Real life catches up to (some) futuristic tropes

Dick Tracy started out with a two-way wrist radio (1946), then upgraded to a two-way wrist TV (1964) and upgraded yet again to a two-way wrist computer (1986).

One of the appeals of the 1960s spy craze was how it embraced gadgets.

In From Russia With Love (1963), James Bond could be buzzed out in the field to call back to headquarters. In Goldfinger, the original version of the Aston Martin DB5 was equipped with a GPS device (a term not coined at the time). The Man From U.N.C.L.E. had communication devices of apparently unlimited range.
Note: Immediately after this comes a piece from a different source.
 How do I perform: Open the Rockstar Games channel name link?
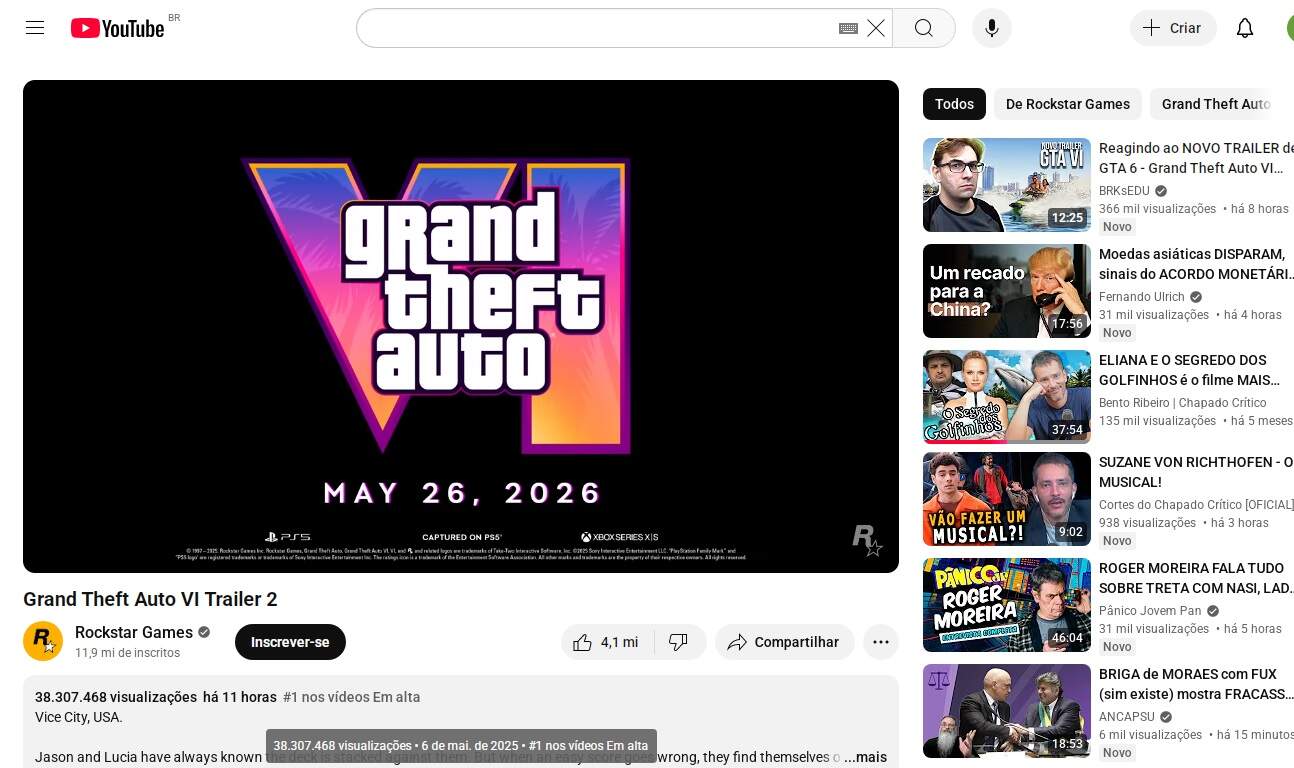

The spy craze was predated by the Dick Tracy newspaper comic strip by Chester Gould (1900-85). The detective got his two-way wrist radio in 1946, courtesy of industrialist Diet Smith. Smith upgraded the device to a two-way wrist TV in 1964 and a two-way wrist computer in 1986.
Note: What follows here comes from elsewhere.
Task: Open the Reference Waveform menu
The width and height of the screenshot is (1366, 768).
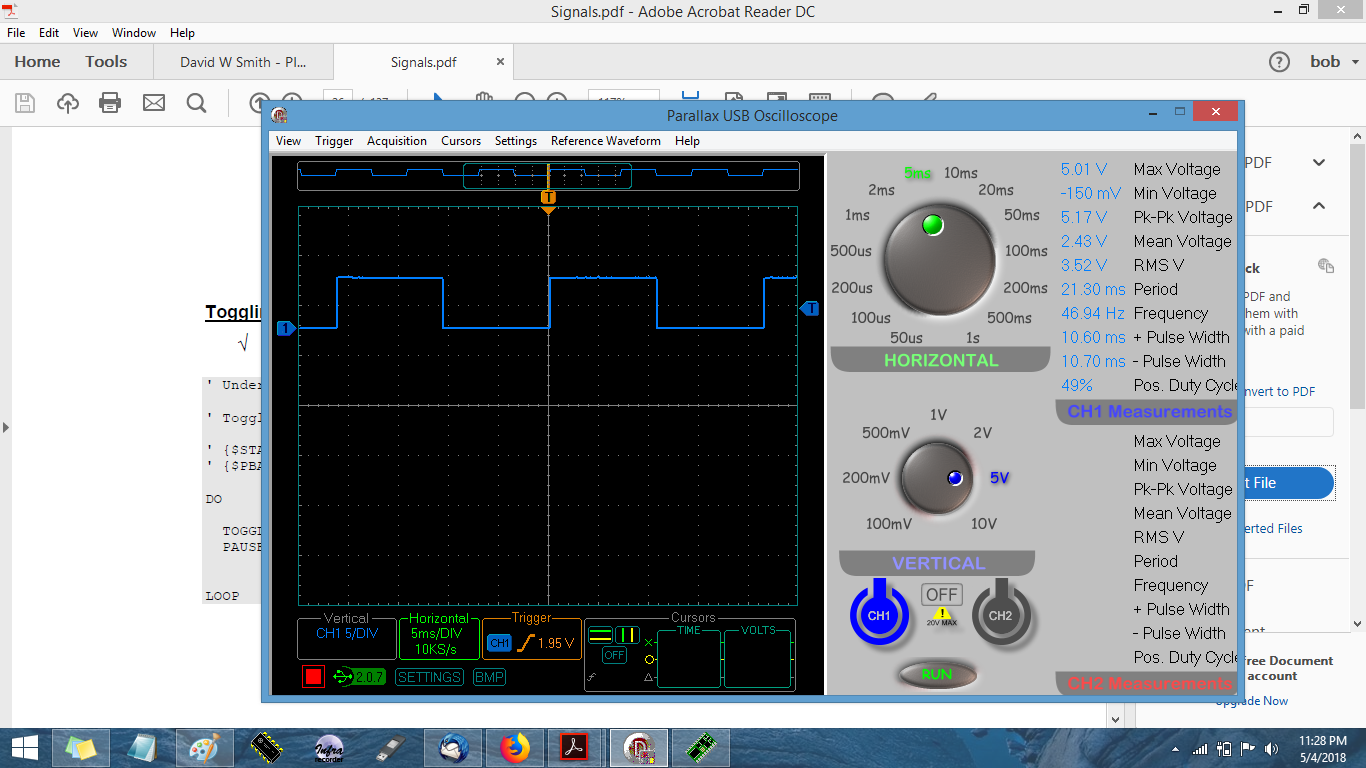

But has real life caught up to all this?

The Screen Rant website has come out with an article saying Bond 26 will struggle to utilize gadgets.

Although the gadgets used by James Bond have always been a vital part of the franchise’s appeal, it seems unlikely that Bond 26 will be able to bring back this 007 trope.

We’ll see about that.

The 1960s spy craze had some gadgets yet to be invented. For example, episodes of The Man From U.N.C.L.E. included “McGuffins” such as a limitless energy supply developed to repel invaders from outer space (The Double Affair), a serum that accelerates the healing of the human body (The Girls of Nazarone Affair), a mind-reading machine (The Foxes and Hounds Affair) and a device that can reverse the aging process (The Bridge of Lions Affair).
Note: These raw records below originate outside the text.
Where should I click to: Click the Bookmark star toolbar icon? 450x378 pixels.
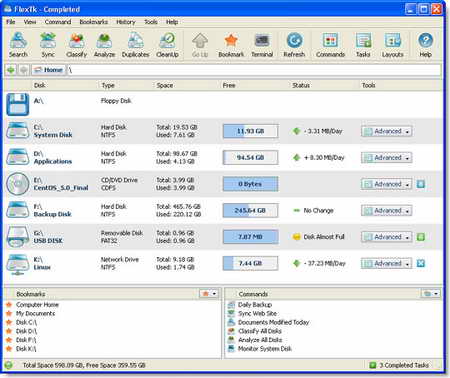pos(231,45)
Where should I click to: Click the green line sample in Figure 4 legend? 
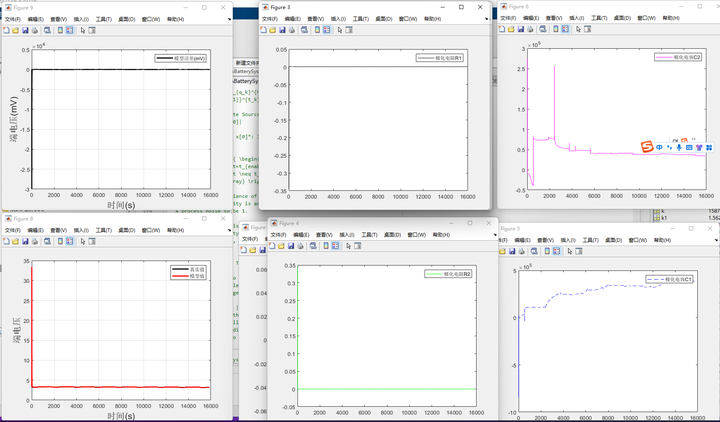coord(434,273)
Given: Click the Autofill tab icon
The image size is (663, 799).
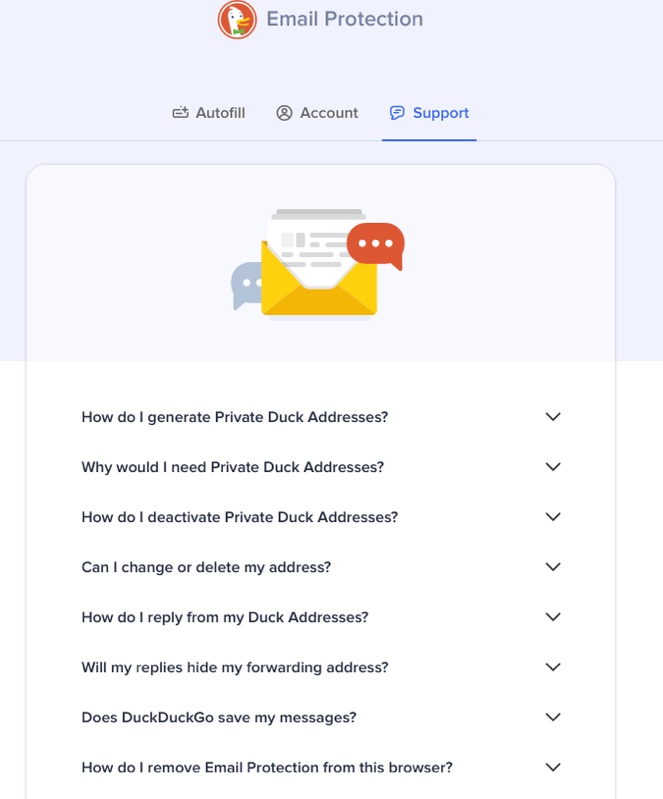Looking at the screenshot, I should click(x=180, y=113).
And, of course, we have yet to see anything like the Space Coupe, Diet Smith’s spacecraft with magnetic power.

Wait, what? Really?

Henry Cavill

Supposedly, a sequel to the 2015 movie version of The Man From U.N.C.L.E. is in development, according to a website called Giant Freakin Robot. (Giant Freakin Robot?)

Cavill, who turns 40 in June, has departed various film franchises. He was once Superman but is no longer. He was once the star of the streaming series The Witcher but is no longer.

U.N.C.L.E. didn’t catch on when it was released in August 2015. Normally, that would be it.

Yet, this is an excerpt from the latest article:

 Through our trusted and proven sources, we can report that The Man from U.N.C.L.E 2 is being developed with Henry Cavill returning in the main role. Guy Ritchie is also returning to write and direct the sequel, though we are sure Armie Hammer will not be in it.

Armie Hammer, who played Illya Kuryakin in the 2015 movie, has endured, shall we say, various controversies that have stalled his acting career.

For now, color the blog skeptical. Maybe something will happen. Then again, it may be another chapter in The Man From U.N.C.L.E. curse.

Rewatching The Avengers Part II

Patrick Mcnee and Diana Rigg in a publicity still for The Avengers

Here are some more selections from the fourth season of The Avengers, which introduced Diana Rigg as Emma Peel and the first season produced on film.

Too Many Christmas Trees: John Steed (Patrick Macnee) is having nightmares involving Christmas trees and someone who has dressed up like Santa Claus. After awakening from one sucsh nightmare, Emma Peel (Diana Rigg) arrives at Steed’s flat and gives him some Christmas cards he has received.

One is from Cathy Gale. Steed is pleased but wonders why Mrs. Gale sent it from Fort Knox. Mrs. Gale, of course, was played by Honor Blackman, who played Pussy Galore in Goldfinger.

The Girl From Auntie: Emma is incapacitated and kidnapped after an “MFU” (Man From U.N.C.L.E.?) all-night costume party. Another woman has been substituted in Emma’s place.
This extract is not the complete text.